>>>

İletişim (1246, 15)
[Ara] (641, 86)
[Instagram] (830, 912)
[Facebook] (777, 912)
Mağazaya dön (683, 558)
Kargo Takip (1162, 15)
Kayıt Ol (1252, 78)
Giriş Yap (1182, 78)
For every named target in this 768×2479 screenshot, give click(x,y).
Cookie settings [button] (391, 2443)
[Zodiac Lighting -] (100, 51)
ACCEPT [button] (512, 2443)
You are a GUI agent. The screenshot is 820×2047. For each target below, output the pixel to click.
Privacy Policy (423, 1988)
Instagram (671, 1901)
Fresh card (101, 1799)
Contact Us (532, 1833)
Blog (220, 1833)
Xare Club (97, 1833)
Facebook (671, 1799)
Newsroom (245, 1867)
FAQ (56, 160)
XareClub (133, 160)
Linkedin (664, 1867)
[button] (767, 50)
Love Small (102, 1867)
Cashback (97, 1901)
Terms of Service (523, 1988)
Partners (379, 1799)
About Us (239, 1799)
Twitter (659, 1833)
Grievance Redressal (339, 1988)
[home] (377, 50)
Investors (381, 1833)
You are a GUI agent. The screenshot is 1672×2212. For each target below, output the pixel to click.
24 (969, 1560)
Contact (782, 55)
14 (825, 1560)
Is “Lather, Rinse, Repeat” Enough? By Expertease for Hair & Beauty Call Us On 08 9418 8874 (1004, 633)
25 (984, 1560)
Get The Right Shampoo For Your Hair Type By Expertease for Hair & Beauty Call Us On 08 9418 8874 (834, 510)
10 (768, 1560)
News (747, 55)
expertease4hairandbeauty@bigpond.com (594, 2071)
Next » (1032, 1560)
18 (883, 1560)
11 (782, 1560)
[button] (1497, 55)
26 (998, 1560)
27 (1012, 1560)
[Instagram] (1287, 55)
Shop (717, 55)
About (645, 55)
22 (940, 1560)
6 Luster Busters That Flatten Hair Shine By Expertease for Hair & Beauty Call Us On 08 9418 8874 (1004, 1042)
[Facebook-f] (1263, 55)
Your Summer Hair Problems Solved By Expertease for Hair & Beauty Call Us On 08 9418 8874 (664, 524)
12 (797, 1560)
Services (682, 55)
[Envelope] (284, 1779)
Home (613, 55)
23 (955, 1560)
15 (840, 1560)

<<<

EXERCISE
Retype each line above with no alterations.

OUTPUT BELOW
İletişim (1246, 15)
[Ara] (641, 86)
[Instagram] (830, 912)
[Facebook] (777, 912)
Mağazaya dön (683, 558)
Kargo Takip (1162, 15)
Kayıt Ol (1252, 78)
Giriş Yap (1182, 78)
For every named target in this 768×2479 screenshot, give click(x,y).
Cookie settings [button] (391, 2443)
[Zodiac Lighting -] (100, 51)
ACCEPT [button] (512, 2443)
You are a GUI agent. The screenshot is 820×2047. For each target below, output the pixel to click.
Privacy Policy (423, 1988)
Instagram (671, 1901)
Fresh card (101, 1799)
Contact Us (532, 1833)
Blog (220, 1833)
Xare Club (97, 1833)
Facebook (671, 1799)
Newsroom (245, 1867)
FAQ (56, 160)
XareClub (133, 160)
Linkedin (664, 1867)
[button] (767, 50)
Love Small (102, 1867)
Cashback (97, 1901)
Terms of Service (523, 1988)
Partners (379, 1799)
About Us (239, 1799)
Twitter (659, 1833)
Grievance Redressal (339, 1988)
[home] (377, 50)
Investors (381, 1833)
You are a GUI agent. The screenshot is 1672×2212. For each target below, output the pixel to click.
24 (969, 1560)
Contact (782, 55)
14 (825, 1560)
Is “Lather, Rinse, Repeat” Enough? By Expertease for Hair & Beauty Call Us On 08 9418 8874 (1004, 633)
25 (984, 1560)
Get The Right Shampoo For Your Hair Type By Expertease for Hair & Beauty Call Us On 08 9418 8874 (834, 510)
10 (768, 1560)
News (747, 55)
expertease4hairandbeauty@bigpond.com (594, 2071)
Next » (1032, 1560)
18 (883, 1560)
11 (782, 1560)
[button] (1497, 55)
26 (998, 1560)
27 (1012, 1560)
[Instagram] (1287, 55)
Shop (717, 55)
About (645, 55)
22 (940, 1560)
6 Luster Busters That Flatten Hair Shine By Expertease for Hair & Beauty Call Us On 08 9418 8874 (1004, 1042)
[Facebook-f] (1263, 55)
Your Summer Hair Problems Solved By Expertease for Hair & Beauty Call Us On 08 9418 8874 (664, 524)
12 (797, 1560)
Services (682, 55)
[Envelope] (284, 1779)
Home (613, 55)
23 (955, 1560)
15 (840, 1560)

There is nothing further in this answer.